[Dataset entries]
####################
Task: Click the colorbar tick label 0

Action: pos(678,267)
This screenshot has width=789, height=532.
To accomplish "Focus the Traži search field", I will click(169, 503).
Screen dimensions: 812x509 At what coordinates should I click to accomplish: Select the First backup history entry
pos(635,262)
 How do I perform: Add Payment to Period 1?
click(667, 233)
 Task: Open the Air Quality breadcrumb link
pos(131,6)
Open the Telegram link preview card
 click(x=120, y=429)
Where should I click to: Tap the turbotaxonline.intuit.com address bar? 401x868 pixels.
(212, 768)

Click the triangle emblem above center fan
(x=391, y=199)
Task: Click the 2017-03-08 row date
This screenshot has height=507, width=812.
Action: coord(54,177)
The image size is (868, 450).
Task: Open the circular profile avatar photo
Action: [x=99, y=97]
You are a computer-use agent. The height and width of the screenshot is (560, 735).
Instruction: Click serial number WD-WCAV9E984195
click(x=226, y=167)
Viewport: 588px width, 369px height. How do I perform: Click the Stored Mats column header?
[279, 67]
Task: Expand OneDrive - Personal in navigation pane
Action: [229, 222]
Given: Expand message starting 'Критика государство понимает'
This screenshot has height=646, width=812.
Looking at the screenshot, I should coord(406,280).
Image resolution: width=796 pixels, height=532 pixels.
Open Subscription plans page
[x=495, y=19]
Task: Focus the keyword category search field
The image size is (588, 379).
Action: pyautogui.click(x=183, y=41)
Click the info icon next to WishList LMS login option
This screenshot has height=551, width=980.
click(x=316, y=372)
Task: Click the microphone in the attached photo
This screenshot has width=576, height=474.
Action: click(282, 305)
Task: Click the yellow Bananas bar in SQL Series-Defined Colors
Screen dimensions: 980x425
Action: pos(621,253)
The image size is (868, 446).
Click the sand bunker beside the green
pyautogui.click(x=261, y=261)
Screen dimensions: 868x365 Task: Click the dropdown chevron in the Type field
####################
§ WHAT THE TASK ASKS:
From the first line to the last, reproduce the data exactly.

§ WRITTEN RESPONSE:
Task: Click the colorbar tick label 0

Action: pos(678,267)
This screenshot has width=789, height=532.
To accomplish "Focus the Traži search field", I will click(169, 503).
Screen dimensions: 812x509 At what coordinates should I click to accomplish: Select the First backup history entry
pos(635,262)
 How do I perform: Add Payment to Period 1?
click(667, 233)
 Task: Open the Air Quality breadcrumb link
pos(131,6)
Open the Telegram link preview card
 click(x=120, y=429)
Where should I click to: Tap the turbotaxonline.intuit.com address bar? 401x868 pixels.
(212, 768)

Click the triangle emblem above center fan
(x=391, y=199)
Task: Click the 2017-03-08 row date
This screenshot has height=507, width=812.
Action: coord(54,177)
The image size is (868, 450).
Task: Open the circular profile avatar photo
Action: [x=99, y=97]
You are a computer-use agent. The height and width of the screenshot is (560, 735).
Instruction: Click serial number WD-WCAV9E984195
click(x=226, y=167)
Viewport: 588px width, 369px height. How do I perform: Click the Stored Mats column header?
[279, 67]
Task: Expand OneDrive - Personal in navigation pane
Action: [229, 222]
Given: Expand message starting 'Критика государство понимает'
This screenshot has height=646, width=812.
Looking at the screenshot, I should coord(406,280).
Image resolution: width=796 pixels, height=532 pixels.
Open Subscription plans page
[x=495, y=19]
Task: Focus the keyword category search field
The image size is (588, 379).
Action: pyautogui.click(x=183, y=41)
Click the info icon next to WishList LMS login option
This screenshot has height=551, width=980.
click(x=316, y=372)
Task: Click the microphone in the attached photo
This screenshot has width=576, height=474.
Action: click(282, 305)
Task: Click the yellow Bananas bar in SQL Series-Defined Colors
Screen dimensions: 980x425
Action: pos(621,253)
The image size is (868, 446).
Click the sand bunker beside the green
pyautogui.click(x=261, y=261)
Screen dimensions: 868x365 Task: Click the dropdown chevron in the Type field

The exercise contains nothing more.